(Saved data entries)
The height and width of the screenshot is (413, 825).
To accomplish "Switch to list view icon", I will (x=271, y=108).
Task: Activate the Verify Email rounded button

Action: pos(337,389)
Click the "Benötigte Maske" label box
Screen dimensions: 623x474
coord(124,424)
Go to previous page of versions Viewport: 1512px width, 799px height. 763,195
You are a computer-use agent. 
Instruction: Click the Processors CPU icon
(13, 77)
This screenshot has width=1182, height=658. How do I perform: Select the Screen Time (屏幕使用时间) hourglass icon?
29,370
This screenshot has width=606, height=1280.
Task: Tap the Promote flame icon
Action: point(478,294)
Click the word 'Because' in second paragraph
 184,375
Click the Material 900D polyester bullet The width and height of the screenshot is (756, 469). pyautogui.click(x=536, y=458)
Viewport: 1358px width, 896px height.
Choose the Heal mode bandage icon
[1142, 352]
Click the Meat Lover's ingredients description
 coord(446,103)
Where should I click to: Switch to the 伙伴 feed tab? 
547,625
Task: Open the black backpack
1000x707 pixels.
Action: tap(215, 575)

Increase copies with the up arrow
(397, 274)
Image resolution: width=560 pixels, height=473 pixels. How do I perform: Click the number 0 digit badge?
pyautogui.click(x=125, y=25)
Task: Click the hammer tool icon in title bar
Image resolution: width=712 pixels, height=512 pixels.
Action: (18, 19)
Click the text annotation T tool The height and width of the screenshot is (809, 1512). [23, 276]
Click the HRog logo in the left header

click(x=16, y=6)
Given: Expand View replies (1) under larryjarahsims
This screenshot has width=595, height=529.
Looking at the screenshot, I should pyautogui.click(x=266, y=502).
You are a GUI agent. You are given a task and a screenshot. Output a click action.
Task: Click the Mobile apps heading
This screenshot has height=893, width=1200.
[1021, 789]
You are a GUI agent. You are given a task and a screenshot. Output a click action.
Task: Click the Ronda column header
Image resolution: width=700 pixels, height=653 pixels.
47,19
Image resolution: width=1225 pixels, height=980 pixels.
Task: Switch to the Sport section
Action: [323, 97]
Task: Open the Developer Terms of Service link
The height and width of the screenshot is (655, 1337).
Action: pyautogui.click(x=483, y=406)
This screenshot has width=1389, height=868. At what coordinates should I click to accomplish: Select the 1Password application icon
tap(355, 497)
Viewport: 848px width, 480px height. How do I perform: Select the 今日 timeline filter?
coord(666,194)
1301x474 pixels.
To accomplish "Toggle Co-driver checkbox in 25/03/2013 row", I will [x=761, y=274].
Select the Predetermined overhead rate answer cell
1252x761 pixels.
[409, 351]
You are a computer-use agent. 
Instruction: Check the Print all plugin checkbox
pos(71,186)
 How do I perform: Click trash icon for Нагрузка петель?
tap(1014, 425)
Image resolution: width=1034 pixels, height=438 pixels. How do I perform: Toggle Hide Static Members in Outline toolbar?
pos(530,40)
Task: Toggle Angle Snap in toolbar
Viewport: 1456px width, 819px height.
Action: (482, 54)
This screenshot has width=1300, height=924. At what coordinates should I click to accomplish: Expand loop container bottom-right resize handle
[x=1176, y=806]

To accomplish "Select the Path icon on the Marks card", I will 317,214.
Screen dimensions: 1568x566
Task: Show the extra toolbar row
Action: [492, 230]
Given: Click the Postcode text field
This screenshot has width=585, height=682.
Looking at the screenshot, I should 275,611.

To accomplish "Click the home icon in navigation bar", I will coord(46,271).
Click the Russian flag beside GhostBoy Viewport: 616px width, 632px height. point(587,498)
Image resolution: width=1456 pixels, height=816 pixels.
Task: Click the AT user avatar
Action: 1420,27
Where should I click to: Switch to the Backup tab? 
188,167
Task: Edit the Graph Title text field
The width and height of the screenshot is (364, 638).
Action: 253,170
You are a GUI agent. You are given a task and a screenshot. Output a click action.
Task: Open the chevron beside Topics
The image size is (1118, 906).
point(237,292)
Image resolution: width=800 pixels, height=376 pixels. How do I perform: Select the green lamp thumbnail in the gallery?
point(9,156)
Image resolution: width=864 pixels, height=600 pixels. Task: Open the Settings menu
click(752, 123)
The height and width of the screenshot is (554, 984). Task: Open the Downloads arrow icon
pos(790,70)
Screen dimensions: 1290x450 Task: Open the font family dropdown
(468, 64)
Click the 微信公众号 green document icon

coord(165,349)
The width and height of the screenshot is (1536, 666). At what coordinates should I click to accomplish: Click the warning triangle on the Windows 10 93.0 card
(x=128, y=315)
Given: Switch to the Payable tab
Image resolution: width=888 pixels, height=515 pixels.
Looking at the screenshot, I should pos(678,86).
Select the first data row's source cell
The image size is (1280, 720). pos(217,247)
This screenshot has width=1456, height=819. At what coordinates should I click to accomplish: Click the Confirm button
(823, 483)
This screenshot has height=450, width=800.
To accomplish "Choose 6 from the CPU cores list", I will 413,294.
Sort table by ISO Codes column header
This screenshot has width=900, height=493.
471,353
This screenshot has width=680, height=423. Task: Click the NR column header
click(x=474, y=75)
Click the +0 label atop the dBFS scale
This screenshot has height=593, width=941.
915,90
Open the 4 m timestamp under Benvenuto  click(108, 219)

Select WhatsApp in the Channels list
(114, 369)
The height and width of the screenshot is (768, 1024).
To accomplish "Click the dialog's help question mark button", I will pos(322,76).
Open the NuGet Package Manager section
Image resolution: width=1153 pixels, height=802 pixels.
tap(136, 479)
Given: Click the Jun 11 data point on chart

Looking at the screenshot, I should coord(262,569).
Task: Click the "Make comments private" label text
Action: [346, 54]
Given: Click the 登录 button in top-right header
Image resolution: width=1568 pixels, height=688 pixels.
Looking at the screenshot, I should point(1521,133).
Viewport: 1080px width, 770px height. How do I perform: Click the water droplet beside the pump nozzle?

■ Task ■
Render these lines as a Markdown table with the columns Row and Line, giving each line its own row number and leaving out blank lines.

■ Finished answer ■
| Row | Line |
|---|---|
| 1 | The height and width of the screenshot is (413, 825). |
| 2 | To accomplish "Switch to list view icon", I will (x=271, y=108). |
| 3 | Task: Activate the Verify Email rounded button |
| 4 | Action: pos(337,389) |
| 5 | Click the "Benötigte Maske" label box |
| 6 | Screen dimensions: 623x474 |
| 7 | coord(124,424) |
| 8 | Go to previous page of versions Viewport: 1512px width, 799px height. 763,195 |
| 9 | You are a computer-use agent.  |
| 10 | Instruction: Click the Processors CPU icon |
| 11 | (13, 77) |
| 12 | This screenshot has width=1182, height=658. How do I perform: Select the Screen Time (屏幕使用时间) hourglass icon? |
| 13 | 29,370 |
| 14 | This screenshot has width=606, height=1280. |
| 15 | Task: Tap the Promote flame icon |
| 16 | Action: point(478,294) |
| 17 | Click the word 'Because' in second paragraph |
| 18 |  184,375 |
| 19 | Click the Material 900D polyester bullet The width and height of the screenshot is (756, 469). pyautogui.click(x=536, y=458) |
| 20 | Viewport: 1358px width, 896px height. |
| 21 | Choose the Heal mode bandage icon |
| 22 | [1142, 352] |
| 23 | Click the Meat Lover's ingredients description |
| 24 |  coord(446,103) |
| 25 | Where should I click to: Switch to the 伙伴 feed tab?  |
| 26 | 547,625 |
| 27 | Task: Open the black backpack |
| 28 | 1000x707 pixels. |
| 29 | Action: tap(215, 575) |
| 30 | Increase copies with the up arrow |
| 31 | (397, 274) |
| 32 | Image resolution: width=560 pixels, height=473 pixels. How do I perform: Click the number 0 digit badge? |
| 33 | pyautogui.click(x=125, y=25) |
| 34 | Task: Click the hammer tool icon in title bar |
| 35 | Image resolution: width=712 pixels, height=512 pixels. |
| 36 | Action: (18, 19) |
| 37 | Click the text annotation T tool The height and width of the screenshot is (809, 1512). [23, 276] |
| 38 | Click the HRog logo in the left header |
| 39 | click(x=16, y=6) |
| 40 | Given: Expand View replies (1) under larryjarahsims |
| 41 | This screenshot has width=595, height=529. |
| 42 | Looking at the screenshot, I should pyautogui.click(x=266, y=502). |
| 43 | You are a GUI agent. You are given a task and a screenshot. Output a click action. |
| 44 | Task: Click the Mobile apps heading |
| 45 | This screenshot has height=893, width=1200. |
| 46 | [1021, 789] |
| 47 | You are a GUI agent. You are given a task and a screenshot. Output a click action. |
| 48 | Task: Click the Ronda column header |
| 49 | Image resolution: width=700 pixels, height=653 pixels. |
| 50 | 47,19 |
| 51 | Image resolution: width=1225 pixels, height=980 pixels. |
| 52 | Task: Switch to the Sport section |
| 53 | Action: [323, 97] |
| 54 | Task: Open the Developer Terms of Service link |
| 55 | The height and width of the screenshot is (655, 1337). |
| 56 | Action: pyautogui.click(x=483, y=406) |
| 57 | This screenshot has width=1389, height=868. At what coordinates should I click to accomplish: Select the 1Password application icon |
| 58 | tap(355, 497) |
| 59 | Viewport: 848px width, 480px height. How do I perform: Select the 今日 timeline filter? |
| 60 | coord(666,194) |
| 61 | 1301x474 pixels. |
| 62 | To accomplish "Toggle Co-driver checkbox in 25/03/2013 row", I will [x=761, y=274]. |
| 63 | Select the Predetermined overhead rate answer cell |
| 64 | 1252x761 pixels. |
| 65 | [409, 351] |
| 66 | You are a computer-use agent.  |
| 67 | Instruction: Check the Print all plugin checkbox |
| 68 | pos(71,186) |
| 69 |  How do I perform: Click trash icon for Нагрузка петель? |
| 70 | tap(1014, 425) |
| 71 | Image resolution: width=1034 pixels, height=438 pixels. How do I perform: Toggle Hide Static Members in Outline toolbar? |
| 72 | pos(530,40) |
| 73 | Task: Toggle Angle Snap in toolbar |
| 74 | Viewport: 1456px width, 819px height. |
| 75 | Action: (482, 54) |
| 76 | This screenshot has width=1300, height=924. At what coordinates should I click to accomplish: Expand loop container bottom-right resize handle |
| 77 | [x=1176, y=806] |
| 78 | To accomplish "Select the Path icon on the Marks card", I will 317,214. |
| 79 | Screen dimensions: 1568x566 |
| 80 | Task: Show the extra toolbar row |
| 81 | Action: [492, 230] |
| 82 | Given: Click the Postcode text field |
| 83 | This screenshot has width=585, height=682. |
| 84 | Looking at the screenshot, I should 275,611. |
| 85 | To accomplish "Click the home icon in navigation bar", I will coord(46,271). |
| 86 | Click the Russian flag beside GhostBoy Viewport: 616px width, 632px height. point(587,498) |
| 87 | Image resolution: width=1456 pixels, height=816 pixels. |
| 88 | Task: Click the AT user avatar |
| 89 | Action: 1420,27 |
| 90 | Where should I click to: Switch to the Backup tab?  |
| 91 | 188,167 |
| 92 | Task: Edit the Graph Title text field |
| 93 | The width and height of the screenshot is (364, 638). |
| 94 | Action: 253,170 |
| 95 | You are a GUI agent. You are given a task and a screenshot. Output a click action. |
| 96 | Task: Open the chevron beside Topics |
| 97 | The image size is (1118, 906). |
| 98 | point(237,292) |
| 99 | Image resolution: width=800 pixels, height=376 pixels. How do I perform: Select the green lamp thumbnail in the gallery? |
| 100 | point(9,156) |
| 101 | Image resolution: width=864 pixels, height=600 pixels. Task: Open the Settings menu |
| 102 | click(752, 123) |
| 103 | The height and width of the screenshot is (554, 984). Task: Open the Downloads arrow icon |
| 104 | pos(790,70) |
| 105 | Screen dimensions: 1290x450 Task: Open the font family dropdown |
| 106 | (468, 64) |
| 107 | Click the 微信公众号 green document icon |
| 108 | coord(165,349) |
| 109 | The width and height of the screenshot is (1536, 666). At what coordinates should I click to accomplish: Click the warning triangle on the Windows 10 93.0 card |
| 110 | (x=128, y=315) |
| 111 | Given: Switch to the Payable tab |
| 112 | Image resolution: width=888 pixels, height=515 pixels. |
| 113 | Looking at the screenshot, I should pos(678,86). |
| 114 | Select the first data row's source cell |
| 115 | The image size is (1280, 720). pos(217,247) |
| 116 | This screenshot has width=1456, height=819. At what coordinates should I click to accomplish: Click the Confirm button |
| 117 | (823, 483) |
| 118 | This screenshot has height=450, width=800. |
| 119 | To accomplish "Choose 6 from the CPU cores list", I will 413,294. |
| 120 | Sort table by ISO Codes column header |
| 121 | This screenshot has width=900, height=493. |
| 122 | 471,353 |
| 123 | This screenshot has width=680, height=423. Task: Click the NR column header |
| 124 | click(x=474, y=75) |
| 125 | Click the +0 label atop the dBFS scale |
| 126 | This screenshot has height=593, width=941. |
| 127 | 915,90 |
| 128 | Open the 4 m timestamp under Benvenuto  click(108, 219) |
| 129 | Select WhatsApp in the Channels list |
| 130 | (114, 369) |
| 131 | The height and width of the screenshot is (768, 1024). |
| 132 | To accomplish "Click the dialog's help question mark button", I will pos(322,76). |
| 133 | Open the NuGet Package Manager section |
| 134 | Image resolution: width=1153 pixels, height=802 pixels. |
| 135 | tap(136, 479) |
| 136 | Given: Click the Jun 11 data point on chart |
| 137 | Looking at the screenshot, I should coord(262,569). |
| 138 | Task: Click the "Make comments private" label text |
| 139 | Action: [346, 54] |
| 140 | Given: Click the 登录 button in top-right header |
| 141 | Image resolution: width=1568 pixels, height=688 pixels. |
| 142 | Looking at the screenshot, I should point(1521,133). |
| 143 | Viewport: 1080px width, 770px height. How do I perform: Click the water droplet beside the pump nozzle? |